**TEXT EXCERPT:**
══════════════════════════════
# Best alternative to asphalt shingle?



## user182

What would be the best alternative to an asphalt shingle?

What would be best to offer to keep the price close and offer more benifits at the same time?

The only other material I have used is Cedar.


----------



## Grumpy

Depending how high the price goes on asphalt I may start pushing decra as an alternative to standard asphalt shingles. Cedar is ok but isn't for every house. Decra looks alot of like asphalt shingles. 

I haven't really focused much effort yet but have been keeping alternatives in the back of my mind.


----------



## user182

*Condensation on metal roof?*



Grumpy said:


> Depending how high the price goes on asphalt I may start pushing decra as an alternative to standard asphalt shingles. Cedar is ok but isn't for every house. Decra looks alot of like asphalt shingles.
> 
> I haven't really focused much effort yet but have been keeping alternatives in the back of my mind.


Will humidity condensate on the bottom of a metal roof?

If so is that a problem?


----------



## Grumpy

Use a good roof felt like maybe titanium udl or perhaps shark skin or something and let it condensate all it wants. 

A very low cost alternative may be cooley illusions, which is a single ply membrane with a shingle design imprinted on the membrane.


----------



## Ed the Roofer

IB roofing has the single ply membrane with the shingle patterns on them. I didn't know about Cooley.

Ed


----------



## serrano

I have been offering the Gerard Stone coated steel shingle instead of the lifetime shingles because it only averages about 15% more than the asphalt lifetime shingle on a basic roof.On more cut up jobs the labor rises quick.

Serrano


----------



## Grumpy

Ed the Roofer said:


> IB roofing has the single ply membrane with the shingle patterns on them. I didn't know about Cooley.
> 
> Ed


I didn't know about IB having the printed patterns and that's something I might want to look into. LOL yesterday after spending a couple hours doing cut edge sealant on a tpo roof, I said to my production manager that we should switch to IB because they don't require cut edge sealant because their scrim is fiberglass, not polyester. He nodded in agreement and we both got back to work. LOL It'll probably end there too


----------



## apehangeralfy

Metal panels. Check some of your prices, I can get some panels for less than shingles... labor makes it almost a wash. I offer to upgrade at no extra on easy houses.


----------



## Ed the Roofer

apehangeralfy said:


> Metal panels. Check some of your prices, I can get some panels for less than shingles... labor makes it almost a wash. I offer to upgrade at no extra on easy houses.


Which metal panel manufacturer do you use?
══════════════════════════════
**SUPPLIED INFORMATION:**
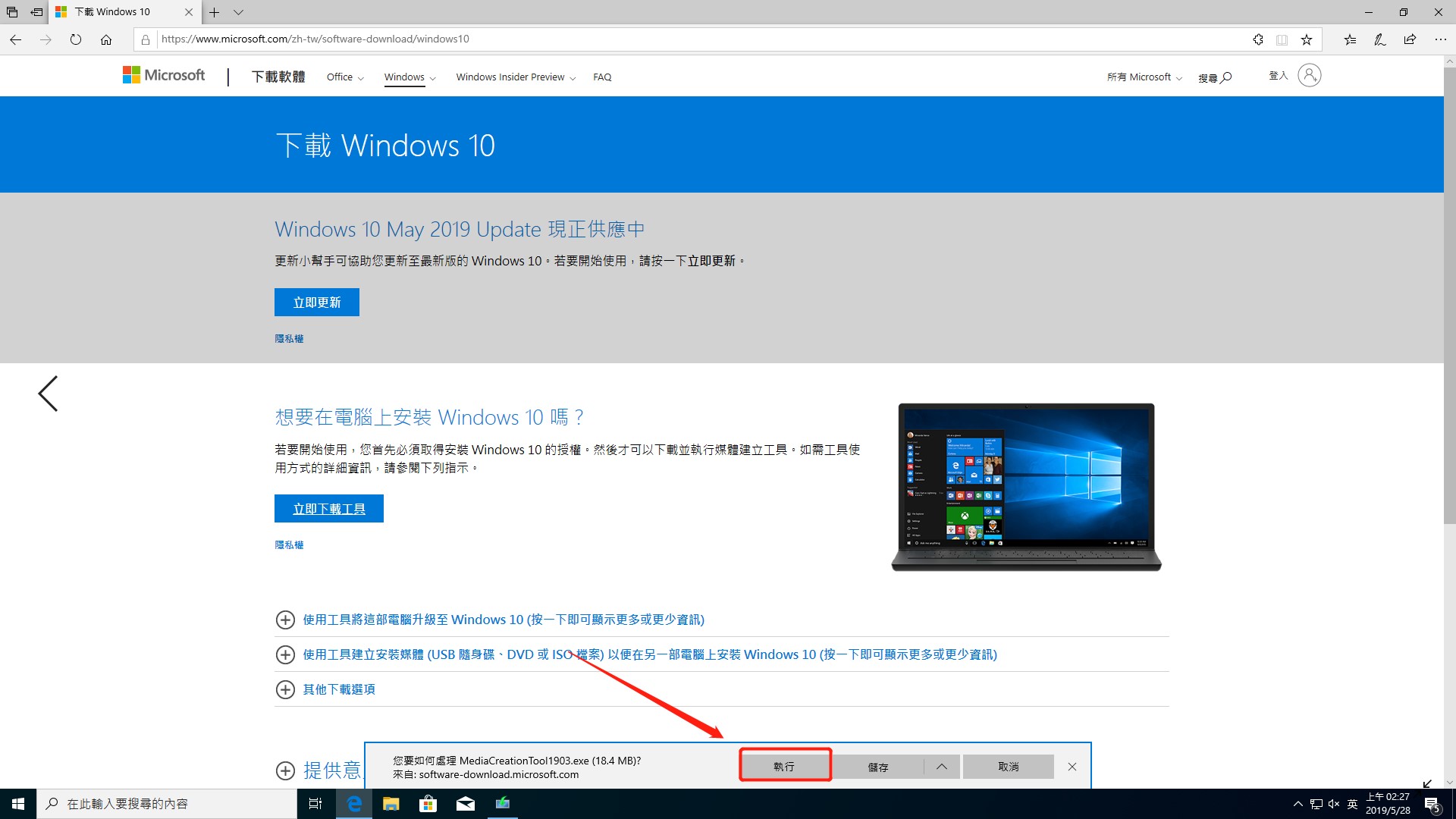Open Microsoft Store from the taskbar
The image size is (1456, 819).
pos(428,804)
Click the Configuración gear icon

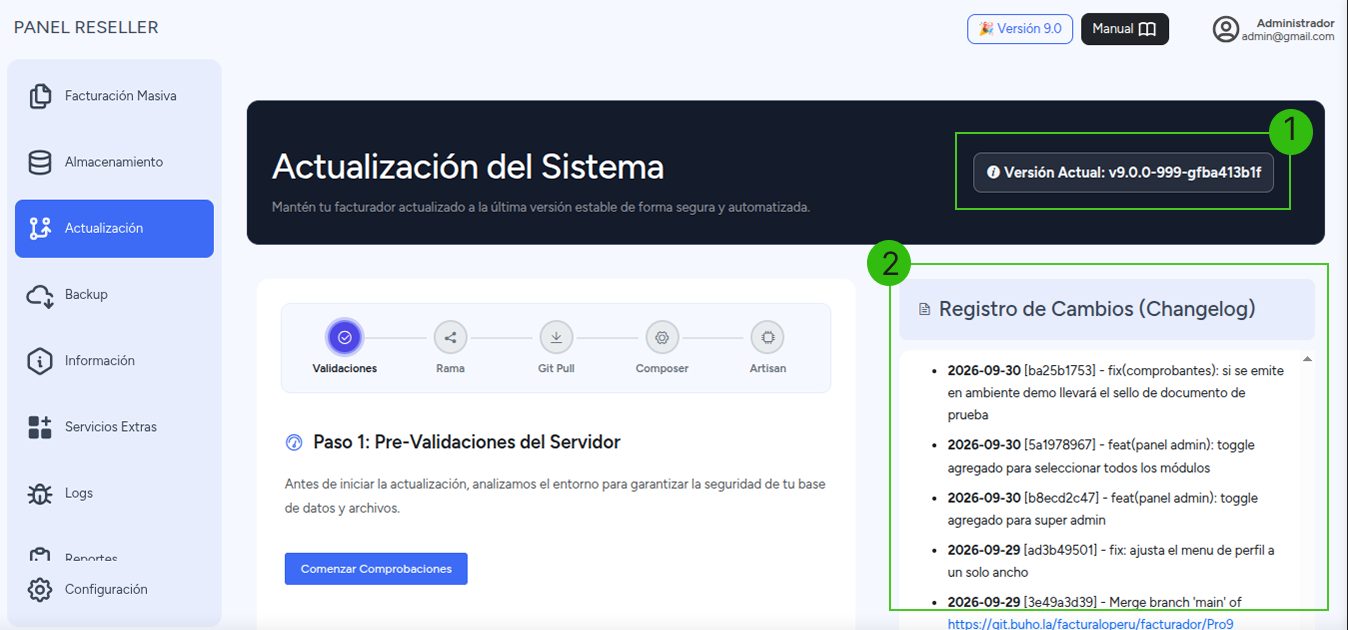(x=40, y=589)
══════════════════════════════
**EXERCISE BRIEF:** Copy the roofing thread from "If so is that" to "all it wants.", replacing "roof felt" with "underlayment" each time it occurs.

**ANSWER TO THE TASK:**
If so is that a problem?


----------



## Grumpy

Use a good underlayment like maybe titanium udl or perhaps shark skin or something and let it condensate all it wants.